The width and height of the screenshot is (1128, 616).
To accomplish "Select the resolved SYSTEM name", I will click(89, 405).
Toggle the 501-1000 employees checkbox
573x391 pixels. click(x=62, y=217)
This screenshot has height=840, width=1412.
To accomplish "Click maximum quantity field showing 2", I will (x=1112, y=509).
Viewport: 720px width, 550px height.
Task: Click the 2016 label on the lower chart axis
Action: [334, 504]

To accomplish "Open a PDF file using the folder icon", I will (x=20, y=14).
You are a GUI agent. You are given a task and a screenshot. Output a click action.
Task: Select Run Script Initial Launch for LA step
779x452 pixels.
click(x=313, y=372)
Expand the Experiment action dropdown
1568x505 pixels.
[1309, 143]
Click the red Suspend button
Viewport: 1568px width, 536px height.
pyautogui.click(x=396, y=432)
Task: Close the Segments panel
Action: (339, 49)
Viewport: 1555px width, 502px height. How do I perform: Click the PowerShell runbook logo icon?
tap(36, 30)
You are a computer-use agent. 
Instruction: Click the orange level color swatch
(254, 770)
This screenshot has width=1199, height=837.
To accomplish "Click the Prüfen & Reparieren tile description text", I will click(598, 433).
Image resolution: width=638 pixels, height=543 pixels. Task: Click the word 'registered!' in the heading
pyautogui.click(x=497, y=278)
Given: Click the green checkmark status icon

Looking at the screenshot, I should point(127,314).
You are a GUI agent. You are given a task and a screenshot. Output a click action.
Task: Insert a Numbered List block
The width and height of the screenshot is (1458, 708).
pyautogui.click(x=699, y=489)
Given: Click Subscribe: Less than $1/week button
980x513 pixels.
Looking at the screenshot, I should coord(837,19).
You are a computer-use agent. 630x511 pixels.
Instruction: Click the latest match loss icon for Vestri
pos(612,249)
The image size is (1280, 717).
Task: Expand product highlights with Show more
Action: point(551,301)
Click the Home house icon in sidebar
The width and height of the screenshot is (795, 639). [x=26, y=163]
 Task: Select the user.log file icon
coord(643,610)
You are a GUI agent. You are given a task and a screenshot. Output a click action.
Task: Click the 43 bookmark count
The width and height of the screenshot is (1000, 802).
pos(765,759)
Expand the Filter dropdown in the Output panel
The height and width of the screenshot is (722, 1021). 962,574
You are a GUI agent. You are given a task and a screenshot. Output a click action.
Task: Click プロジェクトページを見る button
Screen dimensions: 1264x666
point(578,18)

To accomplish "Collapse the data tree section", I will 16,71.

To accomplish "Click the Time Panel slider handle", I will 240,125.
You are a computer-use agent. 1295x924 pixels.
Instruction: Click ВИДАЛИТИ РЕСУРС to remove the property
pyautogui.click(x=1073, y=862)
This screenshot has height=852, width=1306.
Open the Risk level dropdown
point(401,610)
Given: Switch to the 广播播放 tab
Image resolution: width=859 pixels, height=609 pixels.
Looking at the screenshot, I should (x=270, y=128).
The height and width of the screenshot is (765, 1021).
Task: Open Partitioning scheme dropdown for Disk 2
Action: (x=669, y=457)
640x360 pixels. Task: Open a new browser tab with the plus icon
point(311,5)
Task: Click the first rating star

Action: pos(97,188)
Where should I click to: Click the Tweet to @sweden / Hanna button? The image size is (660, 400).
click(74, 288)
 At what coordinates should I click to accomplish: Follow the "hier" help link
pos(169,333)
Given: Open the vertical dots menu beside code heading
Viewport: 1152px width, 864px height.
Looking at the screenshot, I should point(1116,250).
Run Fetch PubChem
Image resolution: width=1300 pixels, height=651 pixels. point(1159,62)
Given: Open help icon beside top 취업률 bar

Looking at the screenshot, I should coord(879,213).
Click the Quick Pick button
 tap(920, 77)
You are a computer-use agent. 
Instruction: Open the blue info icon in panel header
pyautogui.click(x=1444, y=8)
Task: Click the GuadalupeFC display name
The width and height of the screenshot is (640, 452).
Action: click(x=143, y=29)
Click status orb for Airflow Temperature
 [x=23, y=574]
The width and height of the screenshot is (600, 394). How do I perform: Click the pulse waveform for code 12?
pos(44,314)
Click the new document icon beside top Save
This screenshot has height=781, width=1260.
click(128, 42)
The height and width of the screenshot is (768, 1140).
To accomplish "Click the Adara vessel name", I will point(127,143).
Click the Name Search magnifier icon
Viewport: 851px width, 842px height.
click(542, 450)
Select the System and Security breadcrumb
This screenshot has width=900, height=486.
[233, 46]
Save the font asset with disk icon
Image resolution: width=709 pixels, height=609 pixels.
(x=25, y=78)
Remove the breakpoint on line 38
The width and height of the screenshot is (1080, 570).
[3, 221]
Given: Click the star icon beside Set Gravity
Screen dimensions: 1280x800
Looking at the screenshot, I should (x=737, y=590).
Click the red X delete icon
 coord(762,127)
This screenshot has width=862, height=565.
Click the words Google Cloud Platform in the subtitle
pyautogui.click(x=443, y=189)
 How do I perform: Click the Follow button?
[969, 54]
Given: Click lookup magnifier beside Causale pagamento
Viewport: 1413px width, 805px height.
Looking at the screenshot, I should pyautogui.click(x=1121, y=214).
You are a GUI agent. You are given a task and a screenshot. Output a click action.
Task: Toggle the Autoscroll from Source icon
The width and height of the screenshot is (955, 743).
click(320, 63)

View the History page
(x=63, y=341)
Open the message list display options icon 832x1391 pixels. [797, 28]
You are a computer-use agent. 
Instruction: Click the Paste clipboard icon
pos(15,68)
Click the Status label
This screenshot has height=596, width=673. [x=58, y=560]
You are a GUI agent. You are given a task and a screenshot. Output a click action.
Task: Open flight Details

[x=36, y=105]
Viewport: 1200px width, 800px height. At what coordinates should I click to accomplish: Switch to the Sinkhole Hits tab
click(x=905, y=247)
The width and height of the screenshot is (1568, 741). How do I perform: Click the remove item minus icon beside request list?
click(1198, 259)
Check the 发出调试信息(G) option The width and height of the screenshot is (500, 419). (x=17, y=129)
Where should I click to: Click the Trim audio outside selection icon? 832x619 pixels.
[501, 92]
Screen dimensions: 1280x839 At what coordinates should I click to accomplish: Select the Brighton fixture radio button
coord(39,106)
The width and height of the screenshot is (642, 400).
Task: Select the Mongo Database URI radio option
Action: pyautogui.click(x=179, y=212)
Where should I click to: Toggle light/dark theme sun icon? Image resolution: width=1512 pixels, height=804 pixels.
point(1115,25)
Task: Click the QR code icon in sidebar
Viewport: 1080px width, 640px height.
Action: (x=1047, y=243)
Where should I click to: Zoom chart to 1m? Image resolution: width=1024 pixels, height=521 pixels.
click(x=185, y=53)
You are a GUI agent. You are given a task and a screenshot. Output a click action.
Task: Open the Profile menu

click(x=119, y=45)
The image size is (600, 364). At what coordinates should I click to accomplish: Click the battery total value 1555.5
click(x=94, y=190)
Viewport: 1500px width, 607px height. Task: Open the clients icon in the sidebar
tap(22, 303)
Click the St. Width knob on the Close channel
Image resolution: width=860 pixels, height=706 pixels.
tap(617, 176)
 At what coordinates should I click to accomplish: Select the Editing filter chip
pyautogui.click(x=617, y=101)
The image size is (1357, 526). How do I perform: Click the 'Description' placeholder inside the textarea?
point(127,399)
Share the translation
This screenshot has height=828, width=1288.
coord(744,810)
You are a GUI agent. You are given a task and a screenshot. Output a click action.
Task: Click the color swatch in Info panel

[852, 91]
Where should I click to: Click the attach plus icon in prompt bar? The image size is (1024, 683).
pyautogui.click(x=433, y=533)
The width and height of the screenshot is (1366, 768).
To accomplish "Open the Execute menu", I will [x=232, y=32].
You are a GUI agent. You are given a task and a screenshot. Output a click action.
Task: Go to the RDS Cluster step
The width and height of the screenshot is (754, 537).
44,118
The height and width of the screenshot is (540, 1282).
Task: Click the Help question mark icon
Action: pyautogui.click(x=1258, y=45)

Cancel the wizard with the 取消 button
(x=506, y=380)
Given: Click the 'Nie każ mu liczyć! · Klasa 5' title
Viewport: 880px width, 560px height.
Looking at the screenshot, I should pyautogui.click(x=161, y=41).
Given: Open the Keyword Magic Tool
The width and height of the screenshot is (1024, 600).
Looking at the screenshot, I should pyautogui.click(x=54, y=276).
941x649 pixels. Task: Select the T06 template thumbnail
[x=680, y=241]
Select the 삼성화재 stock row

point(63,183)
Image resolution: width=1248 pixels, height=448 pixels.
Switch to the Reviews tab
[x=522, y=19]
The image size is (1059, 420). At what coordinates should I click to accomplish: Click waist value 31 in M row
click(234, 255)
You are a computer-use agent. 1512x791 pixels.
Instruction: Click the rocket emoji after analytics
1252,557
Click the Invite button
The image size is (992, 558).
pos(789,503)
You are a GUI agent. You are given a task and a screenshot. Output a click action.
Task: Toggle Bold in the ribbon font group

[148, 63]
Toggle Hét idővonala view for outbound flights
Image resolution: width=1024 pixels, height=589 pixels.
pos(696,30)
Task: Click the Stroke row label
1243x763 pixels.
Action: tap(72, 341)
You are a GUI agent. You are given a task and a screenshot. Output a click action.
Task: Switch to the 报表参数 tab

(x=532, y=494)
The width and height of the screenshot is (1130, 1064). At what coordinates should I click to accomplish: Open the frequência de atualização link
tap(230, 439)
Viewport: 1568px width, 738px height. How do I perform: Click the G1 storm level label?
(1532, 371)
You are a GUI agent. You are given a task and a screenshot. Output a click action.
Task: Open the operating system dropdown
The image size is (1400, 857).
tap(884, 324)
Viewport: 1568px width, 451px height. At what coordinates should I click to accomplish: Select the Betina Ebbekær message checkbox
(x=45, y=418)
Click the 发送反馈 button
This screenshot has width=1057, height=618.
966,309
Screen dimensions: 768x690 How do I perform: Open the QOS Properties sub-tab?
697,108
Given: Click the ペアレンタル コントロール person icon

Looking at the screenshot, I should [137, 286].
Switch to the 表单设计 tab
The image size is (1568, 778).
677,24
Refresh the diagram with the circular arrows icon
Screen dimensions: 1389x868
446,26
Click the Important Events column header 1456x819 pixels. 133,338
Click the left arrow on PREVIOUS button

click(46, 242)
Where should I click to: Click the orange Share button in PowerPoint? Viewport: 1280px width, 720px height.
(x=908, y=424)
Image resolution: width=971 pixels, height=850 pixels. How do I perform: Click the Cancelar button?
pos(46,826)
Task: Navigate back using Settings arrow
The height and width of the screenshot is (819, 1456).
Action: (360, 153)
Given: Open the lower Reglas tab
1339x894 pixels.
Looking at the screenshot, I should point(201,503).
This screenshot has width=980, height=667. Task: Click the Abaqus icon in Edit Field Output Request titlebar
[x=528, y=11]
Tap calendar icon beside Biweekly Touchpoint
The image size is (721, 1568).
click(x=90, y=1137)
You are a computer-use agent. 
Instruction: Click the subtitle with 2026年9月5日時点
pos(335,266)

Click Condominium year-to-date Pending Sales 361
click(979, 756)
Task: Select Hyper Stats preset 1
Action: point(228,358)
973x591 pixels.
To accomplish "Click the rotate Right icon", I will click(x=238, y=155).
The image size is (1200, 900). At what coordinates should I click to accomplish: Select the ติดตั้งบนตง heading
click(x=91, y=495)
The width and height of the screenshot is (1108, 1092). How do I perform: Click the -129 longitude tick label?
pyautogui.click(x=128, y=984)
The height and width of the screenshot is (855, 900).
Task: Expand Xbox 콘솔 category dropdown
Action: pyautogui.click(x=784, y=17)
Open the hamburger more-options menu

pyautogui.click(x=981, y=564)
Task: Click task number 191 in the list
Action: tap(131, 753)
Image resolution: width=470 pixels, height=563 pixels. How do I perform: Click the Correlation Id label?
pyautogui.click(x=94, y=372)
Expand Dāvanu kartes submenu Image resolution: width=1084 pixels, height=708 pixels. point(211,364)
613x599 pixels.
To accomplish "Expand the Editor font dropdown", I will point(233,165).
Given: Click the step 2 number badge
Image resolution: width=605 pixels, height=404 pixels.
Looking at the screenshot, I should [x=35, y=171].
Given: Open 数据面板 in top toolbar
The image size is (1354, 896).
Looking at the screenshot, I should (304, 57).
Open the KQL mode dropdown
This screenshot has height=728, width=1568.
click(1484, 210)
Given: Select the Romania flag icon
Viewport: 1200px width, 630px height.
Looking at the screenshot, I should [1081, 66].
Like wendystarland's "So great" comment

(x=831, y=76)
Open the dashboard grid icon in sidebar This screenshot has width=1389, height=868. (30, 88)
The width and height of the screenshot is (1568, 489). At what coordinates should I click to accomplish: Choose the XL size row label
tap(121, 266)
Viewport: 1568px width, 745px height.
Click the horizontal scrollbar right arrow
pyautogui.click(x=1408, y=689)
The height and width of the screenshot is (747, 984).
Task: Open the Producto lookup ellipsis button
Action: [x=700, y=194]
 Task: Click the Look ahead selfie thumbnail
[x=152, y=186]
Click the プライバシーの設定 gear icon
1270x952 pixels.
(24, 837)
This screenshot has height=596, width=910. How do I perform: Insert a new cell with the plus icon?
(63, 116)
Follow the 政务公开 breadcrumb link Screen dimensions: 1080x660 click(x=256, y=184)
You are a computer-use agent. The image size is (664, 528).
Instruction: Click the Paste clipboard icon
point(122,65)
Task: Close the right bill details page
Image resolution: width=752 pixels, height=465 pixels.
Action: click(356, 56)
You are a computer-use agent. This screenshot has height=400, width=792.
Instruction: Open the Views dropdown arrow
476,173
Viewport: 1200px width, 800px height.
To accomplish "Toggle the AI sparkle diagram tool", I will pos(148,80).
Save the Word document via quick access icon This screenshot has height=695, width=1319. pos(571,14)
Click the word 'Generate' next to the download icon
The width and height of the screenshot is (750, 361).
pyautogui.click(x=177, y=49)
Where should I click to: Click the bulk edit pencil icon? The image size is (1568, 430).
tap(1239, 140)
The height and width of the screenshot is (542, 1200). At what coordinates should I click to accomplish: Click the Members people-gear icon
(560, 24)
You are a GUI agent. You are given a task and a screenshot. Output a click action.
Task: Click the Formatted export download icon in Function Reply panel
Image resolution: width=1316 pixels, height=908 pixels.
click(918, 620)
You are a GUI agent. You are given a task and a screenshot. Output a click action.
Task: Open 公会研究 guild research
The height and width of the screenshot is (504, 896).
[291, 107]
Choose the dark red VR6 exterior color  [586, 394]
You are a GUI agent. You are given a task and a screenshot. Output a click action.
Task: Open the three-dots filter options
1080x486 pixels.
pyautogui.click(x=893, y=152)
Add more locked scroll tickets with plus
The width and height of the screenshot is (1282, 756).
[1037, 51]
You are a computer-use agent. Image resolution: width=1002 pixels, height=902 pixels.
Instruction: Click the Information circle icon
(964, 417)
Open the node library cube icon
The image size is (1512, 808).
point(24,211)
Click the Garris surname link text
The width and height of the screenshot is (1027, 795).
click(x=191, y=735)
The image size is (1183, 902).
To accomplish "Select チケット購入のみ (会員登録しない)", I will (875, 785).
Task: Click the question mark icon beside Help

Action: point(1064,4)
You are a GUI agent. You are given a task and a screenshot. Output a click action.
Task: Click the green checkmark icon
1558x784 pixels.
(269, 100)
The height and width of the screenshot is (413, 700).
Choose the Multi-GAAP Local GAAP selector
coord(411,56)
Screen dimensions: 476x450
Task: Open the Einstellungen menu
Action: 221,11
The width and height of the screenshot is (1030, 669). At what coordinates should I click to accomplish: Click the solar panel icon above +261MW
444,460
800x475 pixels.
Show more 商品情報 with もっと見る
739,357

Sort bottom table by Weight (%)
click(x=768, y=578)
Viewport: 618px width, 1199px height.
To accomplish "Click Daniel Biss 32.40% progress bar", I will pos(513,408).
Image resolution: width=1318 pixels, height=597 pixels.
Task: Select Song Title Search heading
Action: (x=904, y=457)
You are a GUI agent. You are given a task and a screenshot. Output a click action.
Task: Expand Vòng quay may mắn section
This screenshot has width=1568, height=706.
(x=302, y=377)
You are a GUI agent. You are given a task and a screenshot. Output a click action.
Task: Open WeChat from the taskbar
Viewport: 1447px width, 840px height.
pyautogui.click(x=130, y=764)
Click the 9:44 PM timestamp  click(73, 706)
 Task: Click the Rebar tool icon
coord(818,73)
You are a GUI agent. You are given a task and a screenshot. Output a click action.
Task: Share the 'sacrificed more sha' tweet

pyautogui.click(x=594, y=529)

+--

→ **Exercise goal**
Once a line of the records is found to contain "display", copy it out.

→ **Response area**
Task: Click the GuadalupeFC display name
Open the message list display options icon 832x1391 pixels. [797, 28]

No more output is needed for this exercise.